The Economic Driver of China’s New Digital Economy

The Economic Driver of China’s New Economy
Foxconn founder Terry Gou is shown on a screen during the third annual World Internet Conference in Wuzhen town of Jiaxing, Zhejiang province, China November 17, 2016 (Photo: REUTERS/Aly Song)

With the billions the Internet economy is bringing in to China, the government is relentless in not only in integrating its digital and real economies in a digital platform but also in making breakthroughs in core and critical technologies.

China's consumer Internet is driving the growth of its industrial Internet, according to the Boston Consulting Group (BCG), Alibaba, and Baidu.

The new economic driver index's Internet economy index, one of its five sub-indexes, contributed an 80.8 percent to the growth of this combined index in 2018.

Because of China's proactive support, the country is now at the forefront of the mass deployment and development of IoT (Internet of things)-based solutions based on mobile IT technology, said Alex Sinclair, chief technology officer of the GSM Association (commonly referred to as 'the GSMA' or Global System for Mobile Communications,GSMA).

Because the Internet is a major factor in digitalization, the digital economy is now a new engine in the country's economic growth, according to Chen Zhaoxiong, vice-minister of industry and information technology.

Since 2014, China has had a fast and stable growth of the new economic index, brought about by the rapid growth of its Internet sector as the country strengthened its infrastructure.

Over 98 percent of the population is now running on 4G networks after 3.7 million base stations got built.

Twenty percent of households in first and second-tier cities are turning their residences into smart homes.

Mobile Internet, a main component of the Internet economy, saw an increase in users to 1.4 billion in 2018, up to 9.9 percent year-on-year.

China's e-commerce transactions in 2018 are up 8.5 percent year-on-year raking in 31.6 trillion yuan ($4.6 trillion).

The markets for the country's AI, big data and IoT has seen a growth of 33.9 billion yuan, 540.5 billion yuan and 1.2 trillion yuan in 2018.

Just last year, markets of China's AI grew to 33.9 billion yuan, IoT brought in 1.2 trillion yuan and big data raked in 540.5 billion yuan.

GSMA sees 28 percent of China's mobile connections on 5G networks by 2025, about one-third of the world's 5G connections.

The digital economy brought about 191 million jobs, comprising 24.6 percent of the overall employment according to China Academy of Information and Communications Technology (CAICT).

Still, China will expedite the development of industrial internet, 5G and artificial intelligence, Chen said.

China will also promote a healthy and sustainable "high-quality development" of its internet sector for in-depth integration of real and digital economies according to Lyu Haiqi, an official with the National Bureau of Statistics.
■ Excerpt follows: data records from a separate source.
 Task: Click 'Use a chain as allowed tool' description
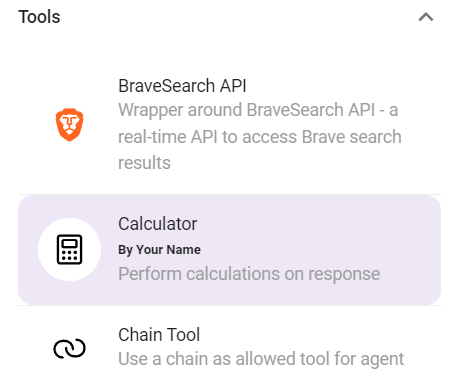point(261,359)
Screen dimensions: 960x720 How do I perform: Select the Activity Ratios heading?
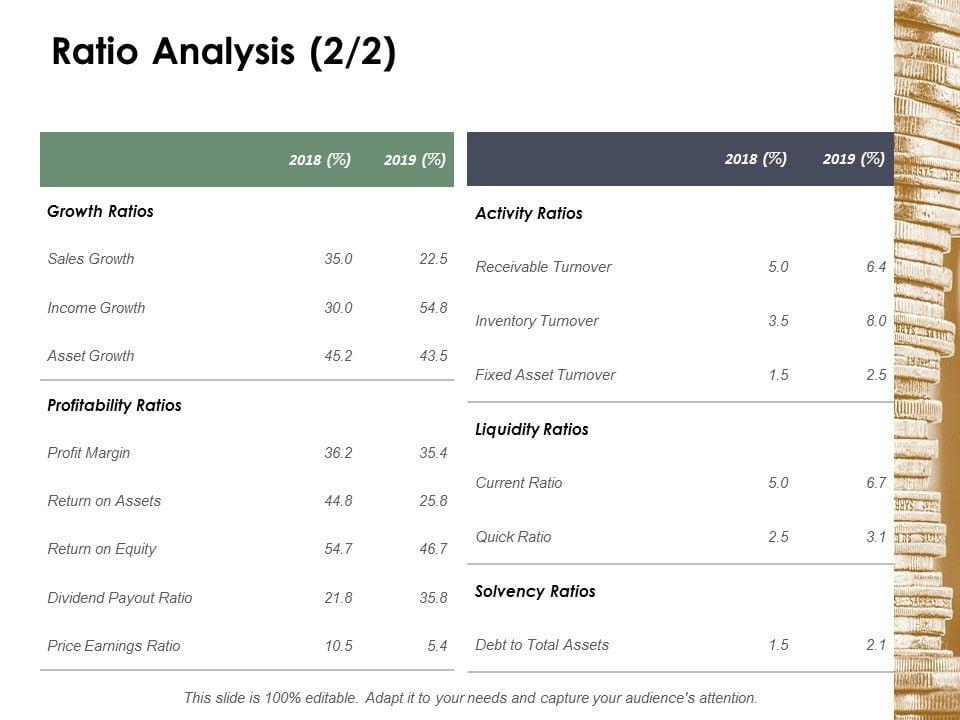[x=529, y=214]
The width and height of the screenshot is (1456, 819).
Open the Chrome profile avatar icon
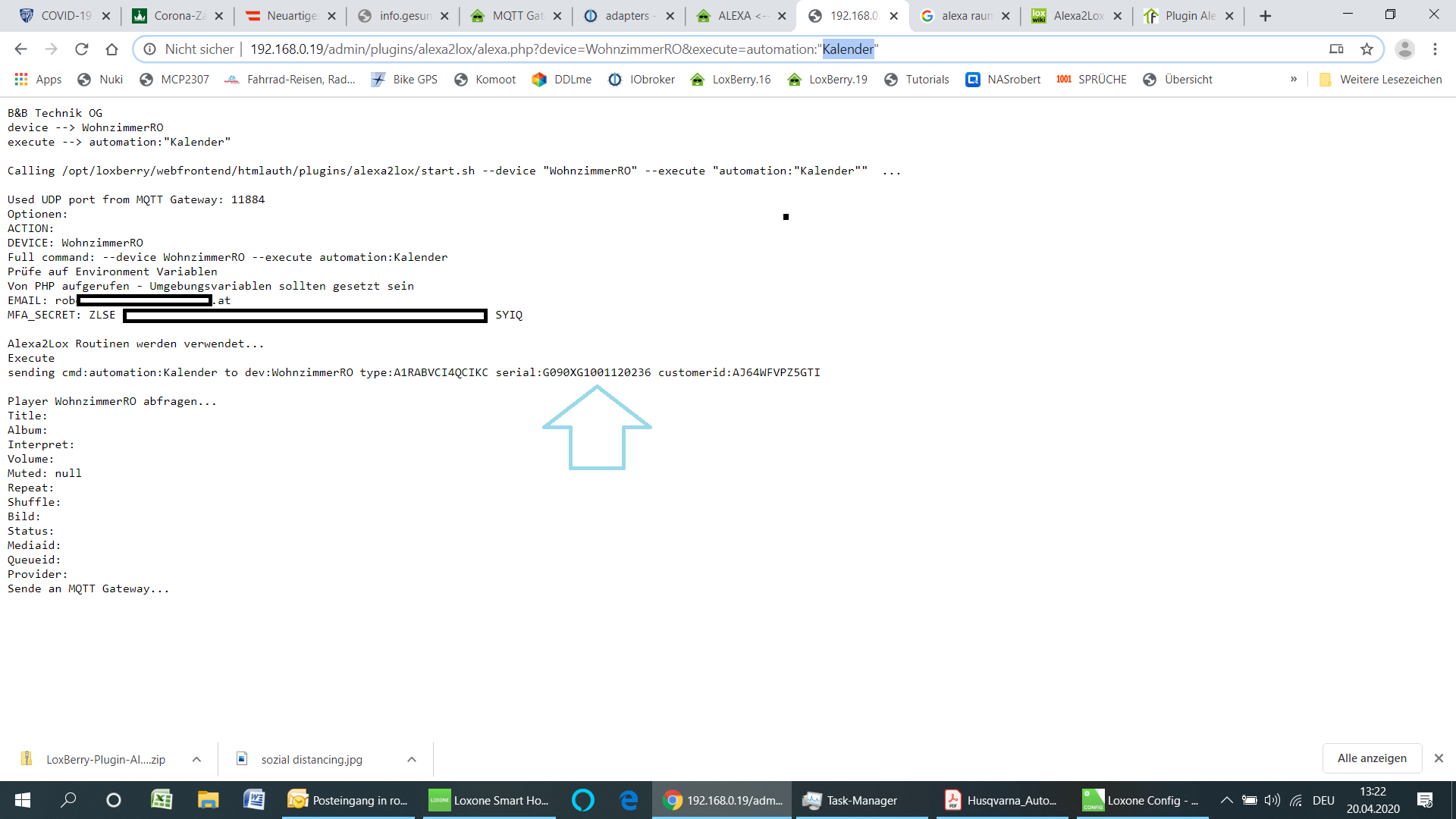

"Composed by new industry, new formats, and new models," Lyu said, "China's new economic driver is expanding, unleashing the vitality of the economy."

China's agriculture, industry and tertiary sectors will be digitalized integrated by the Internet. Chen also added that China will continue to make breakthroughs in core and critical technologies.

The projected market scale growth of smart agriculture, with IoT technology, is seen amounting to $26.8 billion in 2020, up 14.3 percent average year-on-year since 2015 according to a report of CAICT.

Their report also predicts an increase in the productivity rate by 20 percent of manufacturing companies that will use the industrial internet.

China's plan in integrating 5G, AI, IoT, and big data will bring profound changes to all sectors, said Mats Granryd, director-general of the GSMA.

China isn't just supplying "comprehensive telecommunication service, "Chen said, but narrowing "the digital gap and" promoting "global cooperation."